- _Sprawdź zrozumienie_
(a) Oceń, czy poniższe stwierdzenia zgadzają się z recenzją gry Klonoa – Beach Volleyball. Przy każdym odpowiedz „tak” lub „nie” i przytocz dosłownie słowa recenzji, które o tym przesądzają.
(i) Recenzja wymienia Crasha, który zasiadł za kierownicą małego karta.
(ii) Autor recenzji dobrze ocenia Ape Academy.
(iii) W Digimon Rumble Arena Digimony walczą na jednopiętrowych arenach.
(b) Napisz dalszy ciąg recenzji gry Klonoa – Beach Volleyball, zaczynając po jej ostatnim zdaniu.

- _Fragment tekstu_
Recenzja | Klonoa – Beach Volleyball (PSX)

Częstym zabiegiem twórców gier jest maksymalizacja zysków z własnych postaci, które zdobywają ogromną popularność wśród graczy. Nie mówię tu już nawet o całej masie gadżetów wszelkiej maści, koszulek lub innych przedmiotów, o jakich nawet nie mam pojęcia. Chodzi o bohaterów gier danego gatunku, którzy później nieco zmienili branżę. Mamy przecież Crasha, wsiadającego za kółko małego karta, mamy małpy z Ape Escape, kształcące się w bardzo specyficznej akademii (ależ to Ape Academy było crapem!), czy choćby Digimony, które opuściły File City i zaczęły nawalać się na kilkupiętrowych arenach (Digimon Rumble Arena). Dzisiaj pragnę omówić tytuł, gdzie twórcy podobnie chcieli zarobić trochę na nazwie i stworzyć coś przyjaznego dla dzieci. Przed Państwem turniej siatkówki plażowej w wydaniu bohaterów z gry Klonoa!

Pa teraz, jaka ścinka leci!

- _Podane dane_
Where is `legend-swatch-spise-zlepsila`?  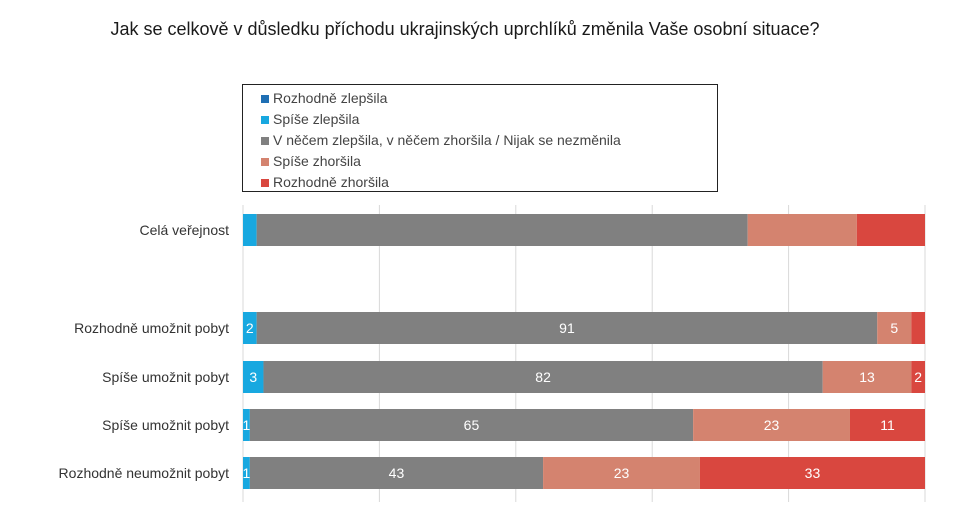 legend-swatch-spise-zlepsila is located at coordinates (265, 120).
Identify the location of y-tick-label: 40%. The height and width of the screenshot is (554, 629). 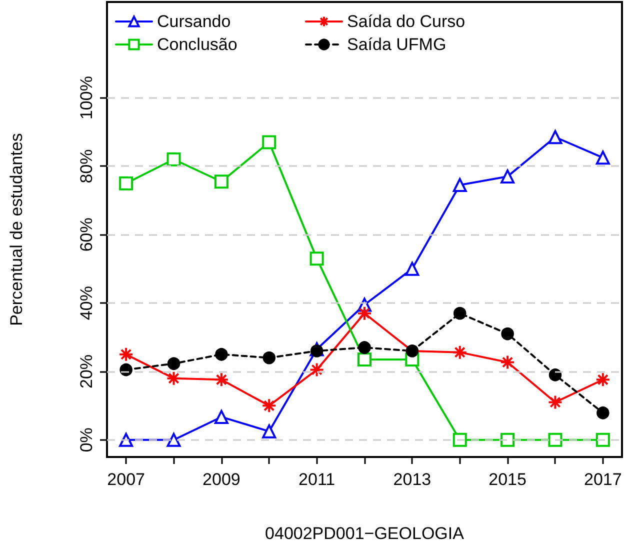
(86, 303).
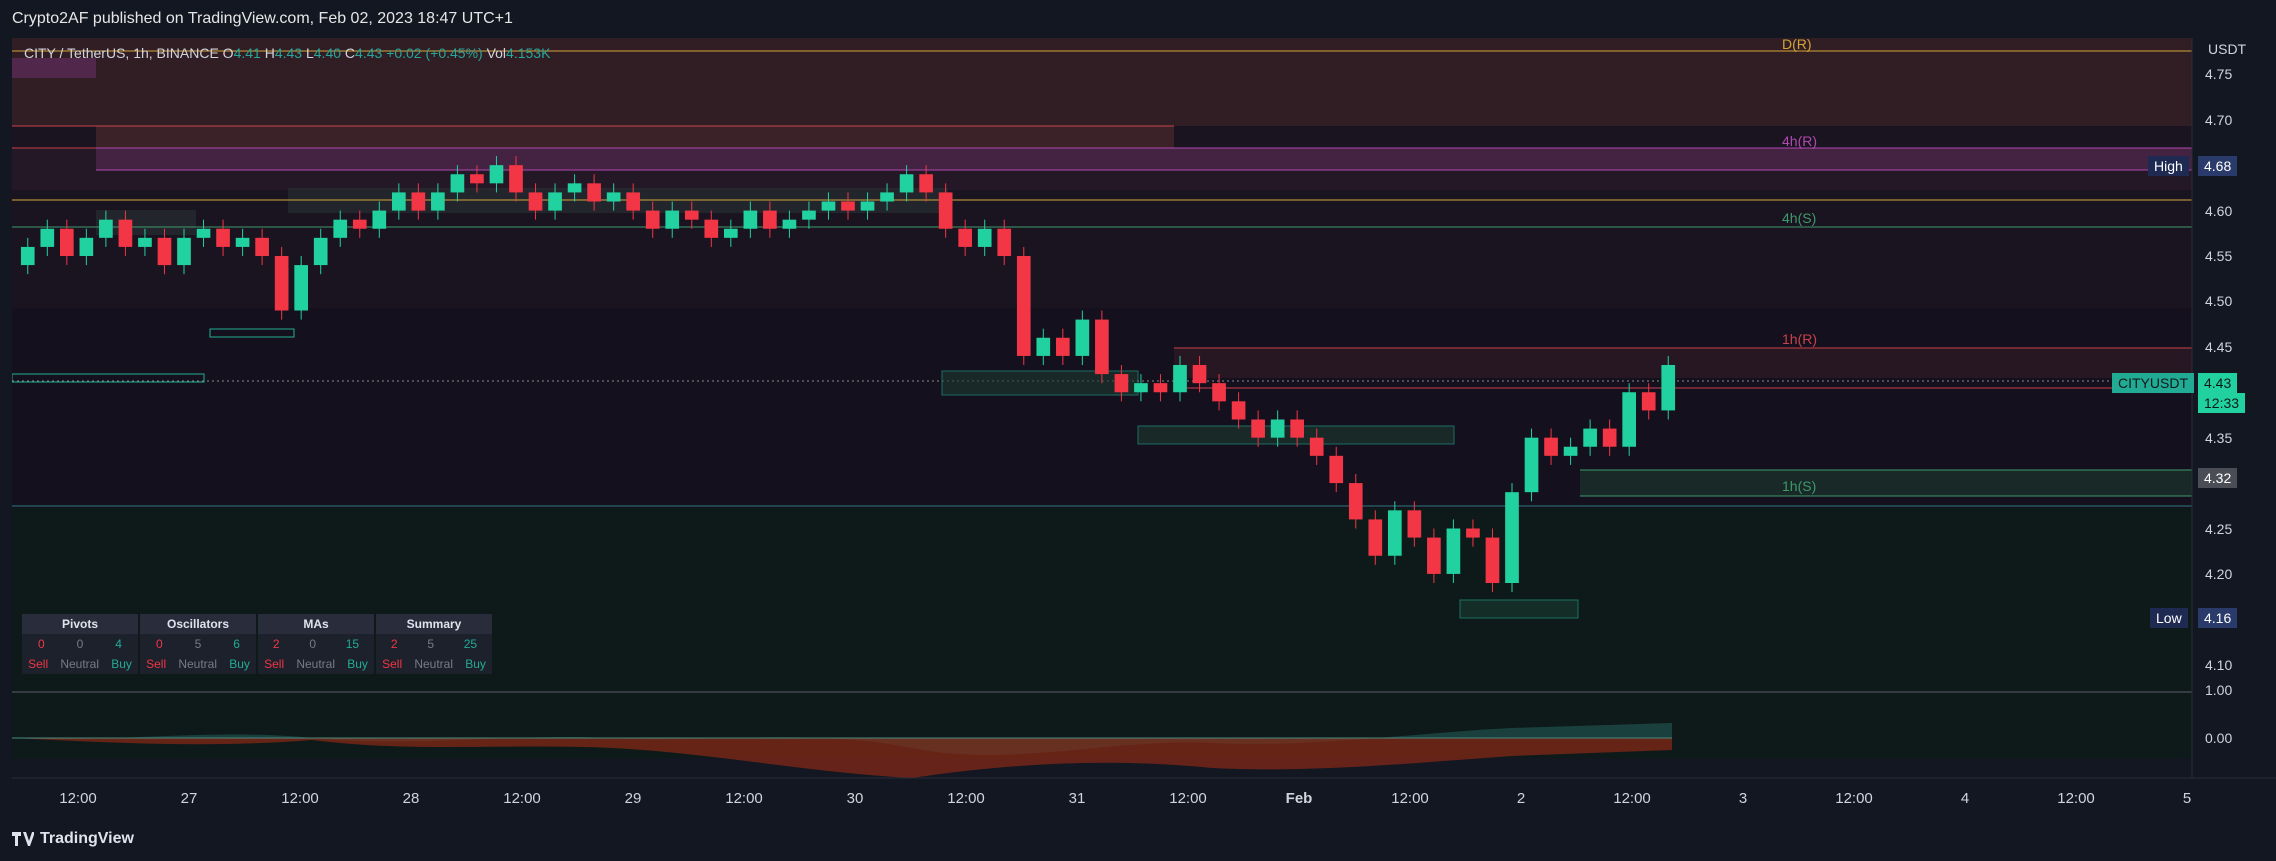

- _Odpowiedzi_
(a)
(i) Tak: „Mamy przecież Crasha, wsiadającego za kółko małego karta”.
(ii) Nie: „ależ to Ape Academy było crapem!”.
(iii) Nie: „zaczęły nawalać się na kilkupiętrowych arenach”.

(b)
Po włączeniu się gry wita nas radosne, wykrzyczane „turu tuturu turu – łohił!”. Nie wiem czemu, ale zawsze wyczekiwałam tego momentu, wydawał mi się bardzo sympatyczny. Po wciśnięciu Startu otrzymujemy tryb gry dla jednego gracza: turniej lub sparing, a także możliwość rywalizowania z ziomeczkiem na kanapie (lub z trójką ziomeczków, multitap dawał taką możliwość). Do tego dochodzą trzy poziomy trudności, które faktycznie są odczuwalne. Jeżeli ktoś ukończył już 10 lat, może spokojnie zacząć od poziomu Normal. Easy jest banalne, niemal każdy atak kończy się punktem, zaś przeciwnik popełnia też sporo błędów własnych, także przy serwie. Hard to już trudniejsza przeprawa, gdzie nasi rywale długo prowadzą grę, potrafią ściąć lub podkręcić piłkę. Stąd moja pierwotna sugestia. Gra jest jednak przyjazna tym, którzy chcą ją scalakować, ponieważ żeby wszystko odkryć, należy przejść tytuł wszystkimi postaciami, bez względu na poziom trudności. Innymi słowy – nawet dzieciaczek pykając na Easy odkryje tę samą zawartość co gracz, który przejdzie grę na Hardzie.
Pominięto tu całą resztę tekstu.